Starting at the top, chief executive Peter Winder is now gone.
"I wish him well and I thank him and Murray for their service," Simmonds told Newshub.
Murray Strong quit as Te Pūkenga chair 10 days ago, and Newshub's been told "a meeting between Peter Winder, Murray Strong and the Minister was a total s**tshow with the Minister acting in a very unprofessional way".
Simmonds said she wouldn't characterise it like that.
"But it was certainly a meeting where I had to make clear the change of direction by the current Government," she said.
It's understood that included asking staff who established Te Pukenga to carry out disestablishing it.
"It's a very hard ask and, yeah, I don't envy them," said Daniel Benson-Guiu from the Tertiary Education Union.
Simmonds said staff were "very anxious" about the direction "so it's important that we move quite quickly".
But moving quickly could lead to something else. An insider said: "If this disestablishment goes ahead, all the North Island polytechnics will be in danger of folding very quickly."
But it's actually worse than that. Newshub's been leaked financial statements showing all 16 polytechs are essentially broke.
The worst are Whitireia and WelTec, which are $28 million in deficit. Waikato Institute of Technology is $22.5m in the red, Open Polytechnic is not far behind on $22m and Toi Ohomai is nearly $21m. The deficit at all 16 polytechnics totals more than $185m.

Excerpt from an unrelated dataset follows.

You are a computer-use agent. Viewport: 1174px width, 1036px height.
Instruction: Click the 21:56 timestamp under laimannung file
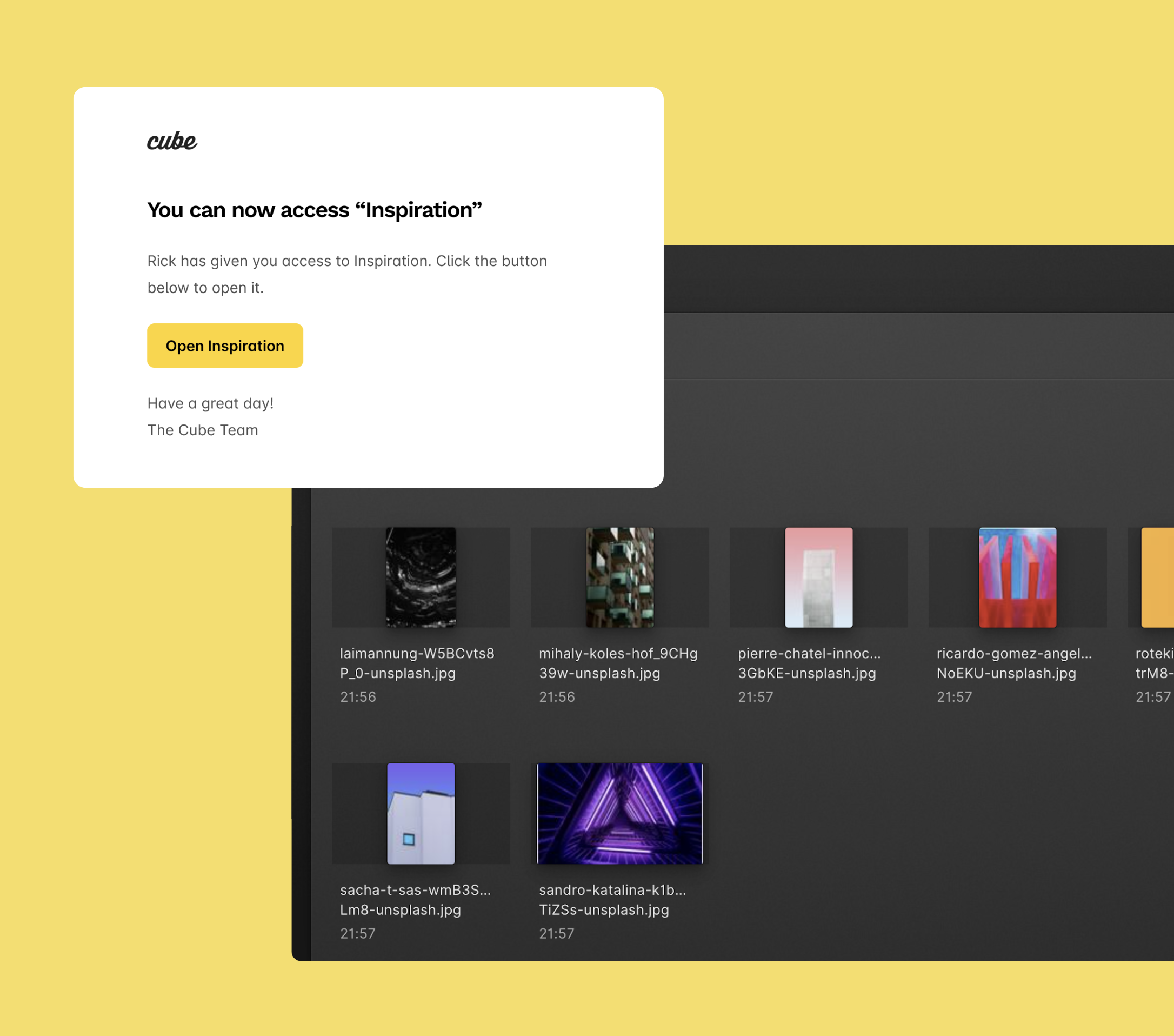pos(358,696)
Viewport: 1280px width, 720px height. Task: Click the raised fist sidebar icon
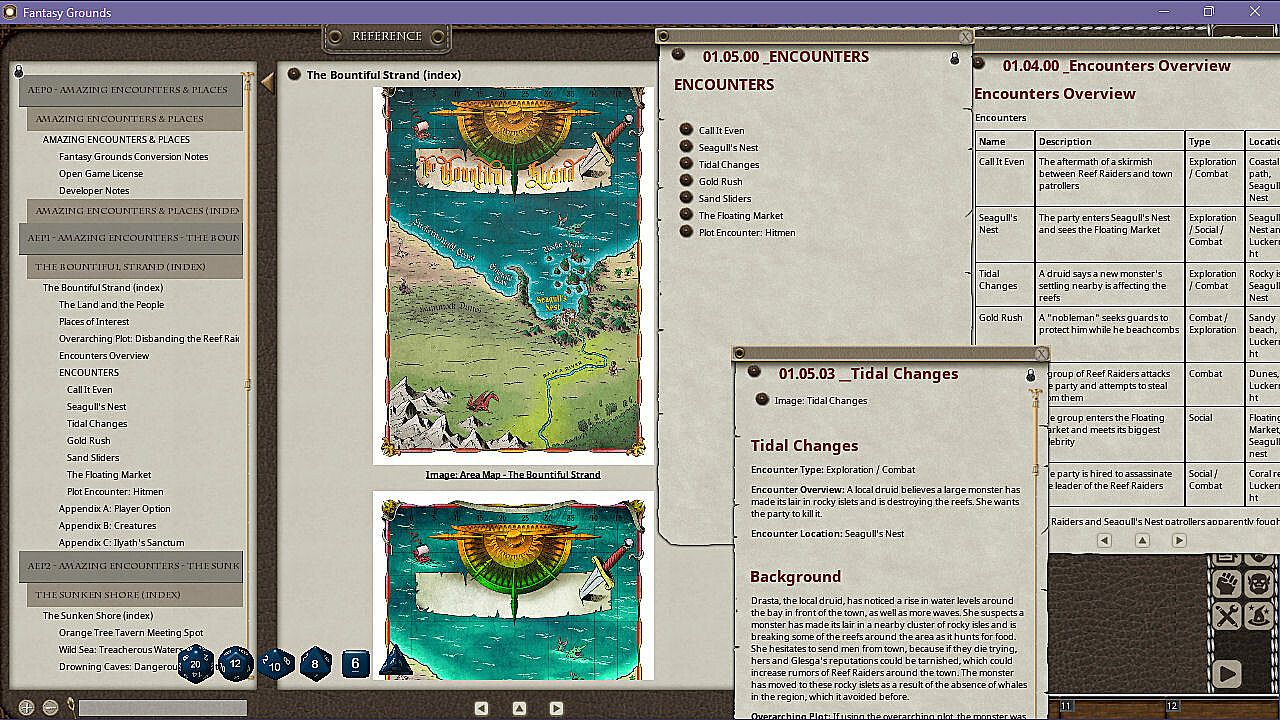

"That is absolutely correct. That is a result mainly of the unified funding scheme that the previous Government brought in," Simmonds said.
Benson-Guiu said if the minister wants to bring back to the polytechnic provisions, then "she will need to stump up the cash".
"It will come at a cost."
Simmonds said their funding will increase.
"They will also be working very hard over the next year to get international students back."
Then there's the case of who will do the re-establishing. Newshub's been told "none of the institutes have leadership anymore" and "no one has a CEO, CFO, CIO, ICT director, head of HR, head of facilities, or many of the senior academic roles anymore so who will be making the decisions?"
"Every campus, every office, is cut to the bone and staff have left in droves," said Benson-Guiu.
Simmonds didn't know how many people had been sacked or who had taken redundancy.